Exercise instructions
The lines to reproduce run from the one containing "Privacy Policy (68, 1946)" through the end of the records below. Reproduce them exactly and add nothing.

Data to examine
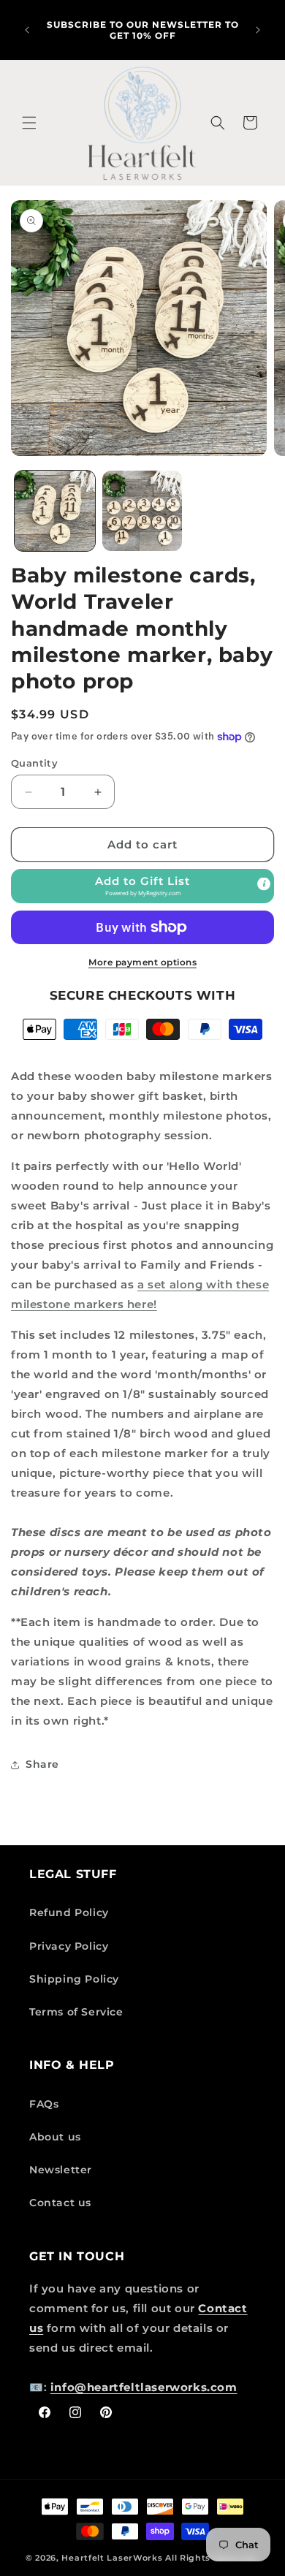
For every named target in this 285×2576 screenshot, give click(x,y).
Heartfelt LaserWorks (111, 2558)
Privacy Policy (68, 1946)
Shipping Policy (74, 1979)
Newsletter (60, 2169)
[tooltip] (263, 884)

Solved problem
Privacy Policy (68, 1946)
Shipping Policy (74, 1979)
Newsletter (60, 2169)
[tooltip] (263, 884)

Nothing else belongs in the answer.